In this blog, learn from Panthera Senegal lion tracker Mouhamadou Mody Ndiaye about a day in his daily life. Find out what it takes to work to protect Senegal’s Critically Endangered lions as you walk through the brush with him.
My eyes scan the brush, searching for the elusive manes and paws of the largest felid in West Africa. Finally, a shaggy brown coat comes into view. Click! I take a photograph — one critical to helping the lions of this landscape.
Niokolo-Koba National Park in Senegal harbors one of the only four known West African lion populations, the northernmost lion population on the continent. These lions face the dual threat of habitat loss and illegal wildlife hunting. In order to better understand this Critically Endangered subpopulation, Panthera recently GPS collared six lions, along with Senegal’s Department of National Parks. Our goal is to learn more about their livelihoods and population structure, which will greatly aid our conservation efforts. To do this, we need people on the ground monitoring these lions. So, every month, I follow the lions.

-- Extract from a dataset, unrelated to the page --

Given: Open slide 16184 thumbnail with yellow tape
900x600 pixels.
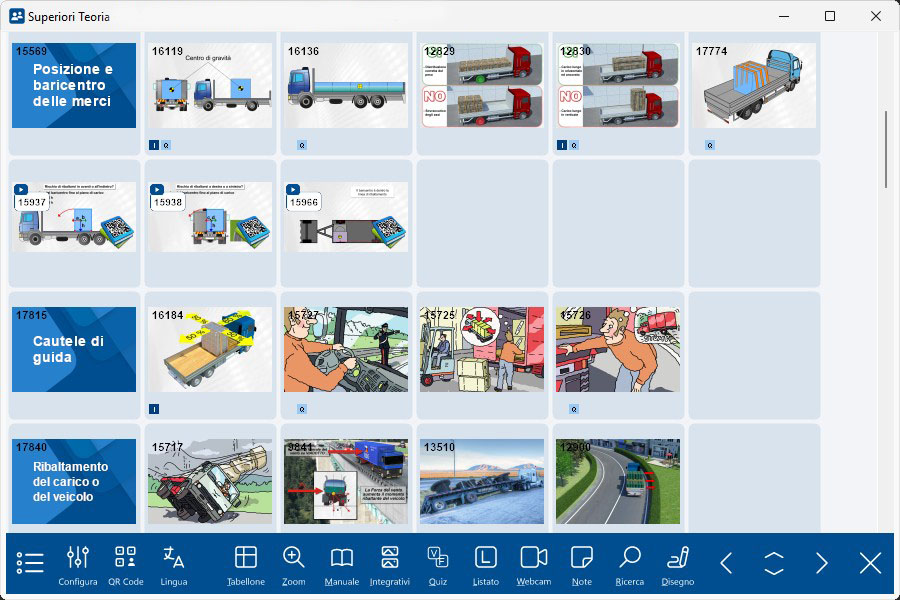Looking at the screenshot, I should click(210, 349).
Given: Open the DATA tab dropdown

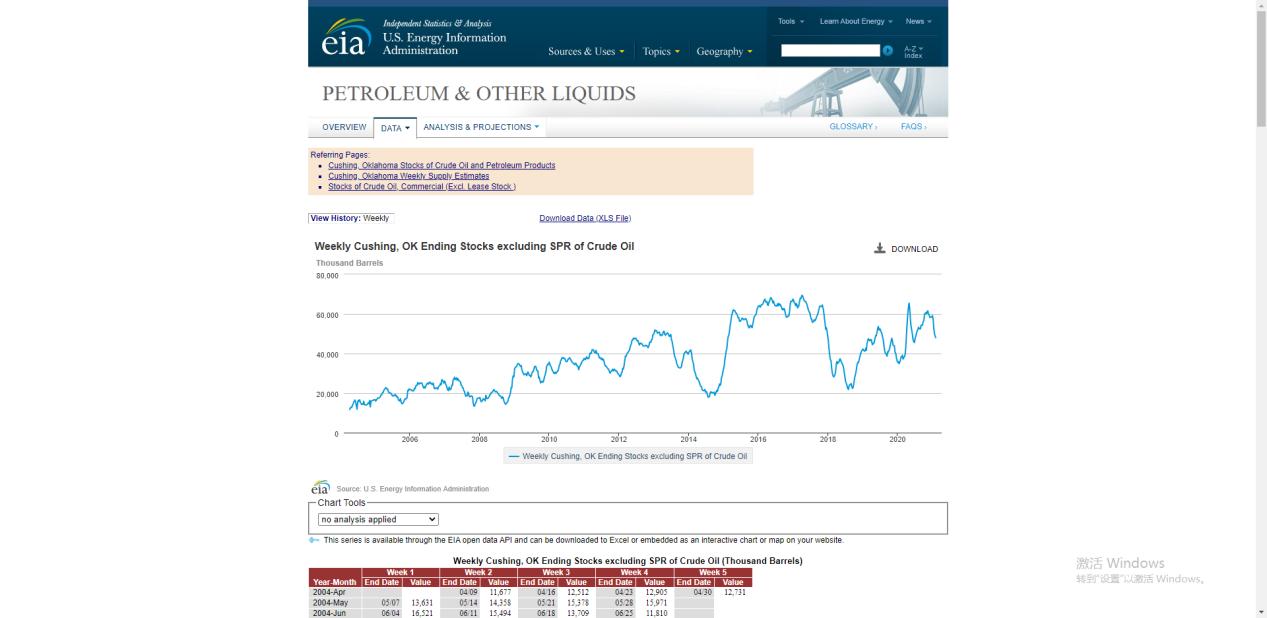Looking at the screenshot, I should click(x=395, y=128).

I start the day by checking the collared lions’ GPS points on my phone (which I have to hold in the air with a long wooden pole to get enough height for an adequate signal). Then, I put these into my GPS device and go off in my truck to try to find the lions, standing on the roof of the truck with a VHF antenna scanning for the beeps that reveal when a collared lion is close. Finally, I hear the beep! There’s that mane I’ve been waiting to see. I get a visual on a lion and photograph them, focusing especially on their unique whisker patterns, which will be used for identification. I record the group composition — males, females and young — then later head to investigate GPS clusters (a number of GPS positions which are close to one another, indicating that the lion stayed in one spot for some time).

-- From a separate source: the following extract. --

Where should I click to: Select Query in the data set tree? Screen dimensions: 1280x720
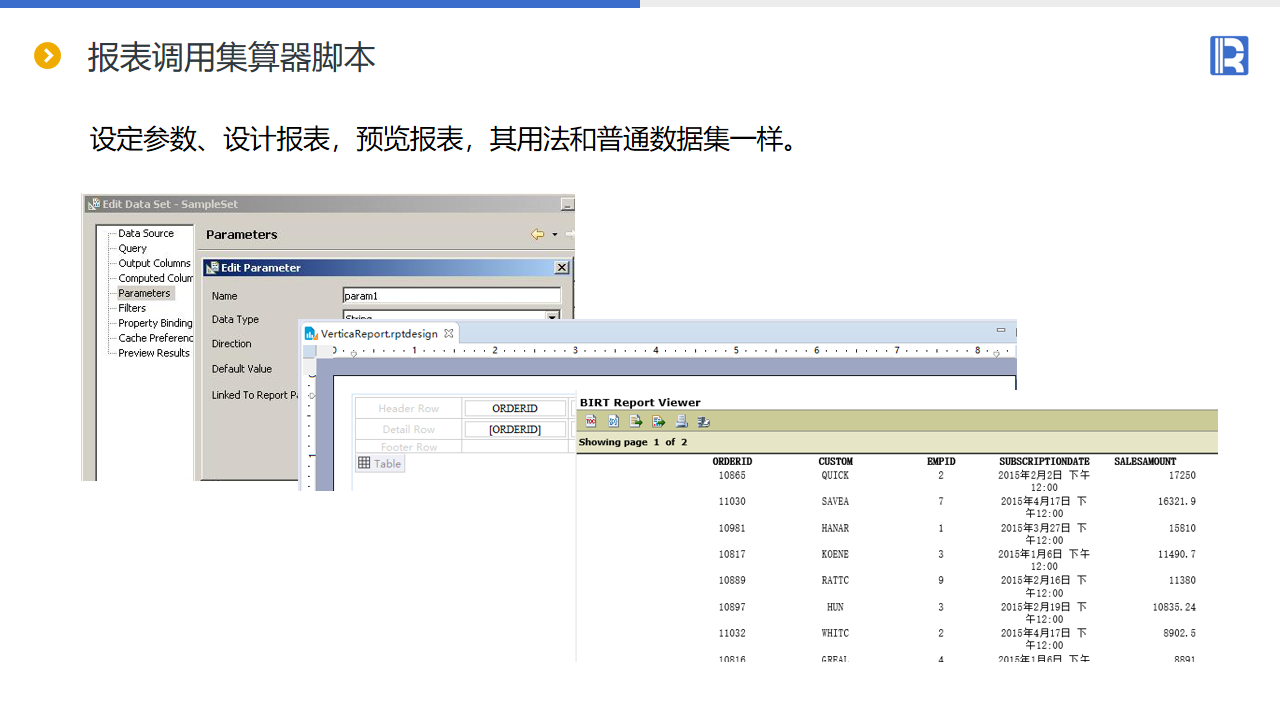click(132, 248)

A ranger and I then hike many miles through the bush to get to these GPS clusters. Once there, we search around through the grass for forensic evidence of a kill. I look for evidence — hair, bone fragments, dried blood — and from these, we decipher the story of the lion’s meal.
After a long, hot day of collecting data, my companion and I head back to the closest ranger camp. I get cleaned up and eat a big dinner with the rangers, telling them all about what the lions were up to. I go to bed, looking forward to another day of lion tracking. Before drifting off to sleep, I hope that, some day soon, the density, population structure and the food habits of the different lion prides in Niokolo-Koba will be better understood.